Dataset entries
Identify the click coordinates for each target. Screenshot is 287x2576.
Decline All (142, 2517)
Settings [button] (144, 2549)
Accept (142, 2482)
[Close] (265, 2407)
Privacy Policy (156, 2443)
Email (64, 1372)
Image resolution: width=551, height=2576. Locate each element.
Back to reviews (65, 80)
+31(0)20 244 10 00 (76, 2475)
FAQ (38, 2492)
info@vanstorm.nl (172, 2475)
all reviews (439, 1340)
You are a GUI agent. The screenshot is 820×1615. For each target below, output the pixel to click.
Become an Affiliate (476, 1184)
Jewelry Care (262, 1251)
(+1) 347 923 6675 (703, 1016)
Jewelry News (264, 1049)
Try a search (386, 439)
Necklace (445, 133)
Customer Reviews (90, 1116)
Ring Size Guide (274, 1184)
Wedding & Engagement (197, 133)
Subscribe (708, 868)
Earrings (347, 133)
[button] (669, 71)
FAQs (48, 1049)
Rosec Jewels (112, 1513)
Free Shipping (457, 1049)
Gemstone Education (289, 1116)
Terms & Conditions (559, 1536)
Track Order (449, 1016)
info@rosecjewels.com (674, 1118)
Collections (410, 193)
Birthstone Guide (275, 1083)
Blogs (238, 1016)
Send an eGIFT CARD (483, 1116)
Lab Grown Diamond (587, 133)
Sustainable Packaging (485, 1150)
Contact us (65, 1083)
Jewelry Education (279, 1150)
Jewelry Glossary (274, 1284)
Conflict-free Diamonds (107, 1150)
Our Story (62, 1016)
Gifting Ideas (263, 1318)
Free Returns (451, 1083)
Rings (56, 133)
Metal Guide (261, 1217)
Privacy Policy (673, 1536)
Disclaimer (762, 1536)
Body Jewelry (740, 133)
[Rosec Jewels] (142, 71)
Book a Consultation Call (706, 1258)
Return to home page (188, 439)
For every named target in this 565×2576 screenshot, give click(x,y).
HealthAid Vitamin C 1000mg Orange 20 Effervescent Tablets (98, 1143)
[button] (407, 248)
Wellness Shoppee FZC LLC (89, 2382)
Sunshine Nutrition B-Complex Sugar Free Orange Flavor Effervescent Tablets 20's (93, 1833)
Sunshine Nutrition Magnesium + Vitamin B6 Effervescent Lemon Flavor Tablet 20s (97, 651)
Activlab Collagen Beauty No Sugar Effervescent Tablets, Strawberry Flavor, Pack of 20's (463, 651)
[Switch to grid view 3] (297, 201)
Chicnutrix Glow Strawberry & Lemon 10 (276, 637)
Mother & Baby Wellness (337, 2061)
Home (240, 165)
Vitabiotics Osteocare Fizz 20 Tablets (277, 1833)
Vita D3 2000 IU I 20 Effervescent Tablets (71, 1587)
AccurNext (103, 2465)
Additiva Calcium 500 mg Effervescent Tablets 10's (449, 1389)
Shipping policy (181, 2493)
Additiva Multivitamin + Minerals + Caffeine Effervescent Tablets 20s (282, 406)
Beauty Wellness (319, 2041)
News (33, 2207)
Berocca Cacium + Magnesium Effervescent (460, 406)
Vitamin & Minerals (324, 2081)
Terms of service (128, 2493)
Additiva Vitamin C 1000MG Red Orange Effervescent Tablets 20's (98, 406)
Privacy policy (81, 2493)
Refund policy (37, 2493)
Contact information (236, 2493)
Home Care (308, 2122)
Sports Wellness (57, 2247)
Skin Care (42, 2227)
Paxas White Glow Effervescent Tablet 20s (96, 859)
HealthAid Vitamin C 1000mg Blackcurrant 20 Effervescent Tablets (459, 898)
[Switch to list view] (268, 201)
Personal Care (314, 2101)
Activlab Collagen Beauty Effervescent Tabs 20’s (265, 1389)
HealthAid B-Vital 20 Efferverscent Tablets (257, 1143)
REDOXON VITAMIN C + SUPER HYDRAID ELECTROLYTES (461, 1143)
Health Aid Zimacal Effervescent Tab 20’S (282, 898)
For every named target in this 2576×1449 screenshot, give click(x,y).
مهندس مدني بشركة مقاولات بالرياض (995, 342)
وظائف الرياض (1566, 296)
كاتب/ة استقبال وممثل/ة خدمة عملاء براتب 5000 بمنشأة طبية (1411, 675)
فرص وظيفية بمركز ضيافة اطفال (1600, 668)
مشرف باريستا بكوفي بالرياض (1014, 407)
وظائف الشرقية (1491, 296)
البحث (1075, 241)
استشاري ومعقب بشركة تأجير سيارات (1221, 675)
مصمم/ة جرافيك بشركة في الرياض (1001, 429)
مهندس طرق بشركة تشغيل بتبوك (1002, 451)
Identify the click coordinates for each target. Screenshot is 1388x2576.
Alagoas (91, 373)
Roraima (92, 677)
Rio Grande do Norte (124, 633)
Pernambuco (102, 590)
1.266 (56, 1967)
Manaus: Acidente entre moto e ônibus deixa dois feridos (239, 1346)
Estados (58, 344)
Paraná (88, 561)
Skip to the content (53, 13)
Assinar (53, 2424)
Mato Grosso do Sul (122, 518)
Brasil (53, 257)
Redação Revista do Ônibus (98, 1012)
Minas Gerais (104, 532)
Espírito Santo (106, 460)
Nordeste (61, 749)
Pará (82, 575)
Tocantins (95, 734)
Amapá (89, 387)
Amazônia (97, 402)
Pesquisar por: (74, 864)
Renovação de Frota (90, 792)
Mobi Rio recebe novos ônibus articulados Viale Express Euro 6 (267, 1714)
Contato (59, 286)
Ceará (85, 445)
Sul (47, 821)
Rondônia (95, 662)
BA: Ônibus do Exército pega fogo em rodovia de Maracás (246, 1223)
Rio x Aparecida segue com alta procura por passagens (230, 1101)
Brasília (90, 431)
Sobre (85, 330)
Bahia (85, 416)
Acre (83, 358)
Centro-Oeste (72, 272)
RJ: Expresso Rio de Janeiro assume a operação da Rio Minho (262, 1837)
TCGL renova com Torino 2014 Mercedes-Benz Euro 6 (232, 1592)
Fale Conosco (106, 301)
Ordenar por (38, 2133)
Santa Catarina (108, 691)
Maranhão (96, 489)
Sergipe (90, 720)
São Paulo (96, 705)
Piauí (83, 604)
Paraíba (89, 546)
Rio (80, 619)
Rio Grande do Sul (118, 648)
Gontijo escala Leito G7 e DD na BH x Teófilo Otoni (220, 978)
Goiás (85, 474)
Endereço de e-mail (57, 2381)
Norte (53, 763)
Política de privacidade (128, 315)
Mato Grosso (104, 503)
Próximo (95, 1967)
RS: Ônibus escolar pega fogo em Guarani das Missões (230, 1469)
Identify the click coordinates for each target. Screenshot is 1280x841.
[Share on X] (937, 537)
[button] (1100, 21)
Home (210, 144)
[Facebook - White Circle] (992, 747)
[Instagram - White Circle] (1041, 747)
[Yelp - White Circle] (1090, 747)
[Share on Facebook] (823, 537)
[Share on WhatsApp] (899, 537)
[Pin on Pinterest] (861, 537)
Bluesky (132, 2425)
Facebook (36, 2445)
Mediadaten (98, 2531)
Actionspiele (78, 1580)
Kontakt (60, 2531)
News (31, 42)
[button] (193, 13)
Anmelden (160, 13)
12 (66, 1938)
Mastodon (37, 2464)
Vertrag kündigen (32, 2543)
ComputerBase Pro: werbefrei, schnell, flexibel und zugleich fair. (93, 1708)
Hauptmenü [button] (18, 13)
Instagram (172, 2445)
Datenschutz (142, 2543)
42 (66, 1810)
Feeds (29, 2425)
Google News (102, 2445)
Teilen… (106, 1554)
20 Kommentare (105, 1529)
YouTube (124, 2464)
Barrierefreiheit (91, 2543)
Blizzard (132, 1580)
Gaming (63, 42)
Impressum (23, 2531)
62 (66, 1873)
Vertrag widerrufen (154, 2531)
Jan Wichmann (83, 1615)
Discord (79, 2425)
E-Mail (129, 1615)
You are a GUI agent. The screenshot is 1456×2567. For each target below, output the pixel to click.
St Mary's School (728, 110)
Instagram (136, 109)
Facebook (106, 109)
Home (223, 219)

WHAT IS BEING ASKED >>
Take the lines above from the one containing "Vertrag kündigen (32, 2543)" down to the one containing "Blizzard (132, 1580)", and transcribe them exactly, both ends included.

WRITTEN REPLY >>
Vertrag kündigen (32, 2543)
ComputerBase Pro: werbefrei, schnell, flexibel und zugleich fair. (93, 1708)
Hauptmenü [button] (18, 13)
Instagram (172, 2445)
Datenschutz (142, 2543)
42 (66, 1810)
Feeds (29, 2425)
Google News (102, 2445)
Teilen… (106, 1554)
20 Kommentare (105, 1529)
YouTube (124, 2464)
Barrierefreiheit (91, 2543)
Blizzard (132, 1580)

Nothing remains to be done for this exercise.